We Have to Acknowledge That CBD Use Is a Privilege

by Amber E. Senter for Marie Claire

In the café where I’m writing, you can order the standard array of coffee and tea concoctions, pastries, bagels, mini-canisters of Pringles, hard boiled eggs, and cannabis. No, this isn’t a cannabis lounge or a dispensary, and it’s not really a place that encourages anyone to get high (unless you count the Red Bulls in the refrigerator). The cannabis sold here, like the stuff you can increasingly get in corner stores, groceries, and health food shops across the country, is CBD.

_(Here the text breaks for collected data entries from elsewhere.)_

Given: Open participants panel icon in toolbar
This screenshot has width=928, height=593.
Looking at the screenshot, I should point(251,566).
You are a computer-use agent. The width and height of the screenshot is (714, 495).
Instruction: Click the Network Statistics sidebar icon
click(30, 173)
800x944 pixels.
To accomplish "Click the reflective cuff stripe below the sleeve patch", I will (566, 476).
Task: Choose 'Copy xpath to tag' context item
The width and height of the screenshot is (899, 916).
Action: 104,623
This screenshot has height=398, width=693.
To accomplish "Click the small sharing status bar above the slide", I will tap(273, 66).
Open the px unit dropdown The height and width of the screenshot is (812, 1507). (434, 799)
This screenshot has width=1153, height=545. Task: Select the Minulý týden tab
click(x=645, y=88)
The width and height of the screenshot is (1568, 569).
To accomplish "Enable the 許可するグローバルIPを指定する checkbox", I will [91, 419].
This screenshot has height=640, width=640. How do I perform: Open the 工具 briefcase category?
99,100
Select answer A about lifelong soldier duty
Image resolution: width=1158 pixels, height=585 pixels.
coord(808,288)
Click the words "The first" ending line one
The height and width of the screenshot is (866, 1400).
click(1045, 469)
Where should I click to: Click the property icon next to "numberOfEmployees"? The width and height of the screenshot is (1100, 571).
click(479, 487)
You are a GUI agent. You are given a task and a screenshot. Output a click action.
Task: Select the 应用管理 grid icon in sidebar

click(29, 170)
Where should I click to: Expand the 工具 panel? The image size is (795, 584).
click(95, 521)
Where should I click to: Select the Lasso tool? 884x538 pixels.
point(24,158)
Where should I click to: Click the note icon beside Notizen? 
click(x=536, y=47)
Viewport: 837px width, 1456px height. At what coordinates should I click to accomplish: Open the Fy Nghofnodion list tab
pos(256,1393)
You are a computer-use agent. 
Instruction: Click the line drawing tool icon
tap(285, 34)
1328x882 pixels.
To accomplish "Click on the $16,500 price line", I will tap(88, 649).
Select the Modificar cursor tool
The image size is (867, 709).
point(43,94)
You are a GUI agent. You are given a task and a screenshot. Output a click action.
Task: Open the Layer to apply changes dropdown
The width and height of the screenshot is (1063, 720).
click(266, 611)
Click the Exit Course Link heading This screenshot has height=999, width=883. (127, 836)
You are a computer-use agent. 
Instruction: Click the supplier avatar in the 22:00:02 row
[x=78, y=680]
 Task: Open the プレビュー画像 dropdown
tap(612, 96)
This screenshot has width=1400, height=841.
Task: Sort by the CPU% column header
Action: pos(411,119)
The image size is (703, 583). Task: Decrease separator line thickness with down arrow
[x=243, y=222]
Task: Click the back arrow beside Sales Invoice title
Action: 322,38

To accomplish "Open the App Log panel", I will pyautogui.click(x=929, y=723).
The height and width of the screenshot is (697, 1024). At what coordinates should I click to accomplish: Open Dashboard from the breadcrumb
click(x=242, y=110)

It would be natural to think that the War on Drugs is over. That national crusade against drug use, particularly marijuana, started by Richard Nixon in the seventies and ramped up by Ronald Reagan in the eighties, did little to stem usage rates or ease of access. But what it did accomplish was the incarceration of millions of people of color, who were locked up in numbers far exceeding those of white people despite similar drug usage rates. Many people think those days are in the past. How could they not be, when I can buy CBD-infused kombucha at the same grocery store where I pick up milk, bread, and produce? But the facts tell a different story: According to the ACLU, from 2001 to 2010 there were, on average, more than 800,000 cannabis-related arrests in the U.S. per year. By 2017, that figure had barely dipped to 659,700 arrests, despite eight states and Washington D.C. legalizing cannabis for any use in the interim. In fact, there were actually more marijuana arrests in 2017 than 2016, and 90 percent were for possession alone. So how do we square that reality with the CBD chocolates next to the croissants and instant oatmeal at my café? Especially when you consider that this establishment doesn’t have a license for social consumption of cannabis. (I would know: Magnolia, a dispensary for which I was COO, has the only social consumption license in Oakland, California, at the time of this writing.) The answer to this contradiction lies in the diverging narratives of CBD and THC.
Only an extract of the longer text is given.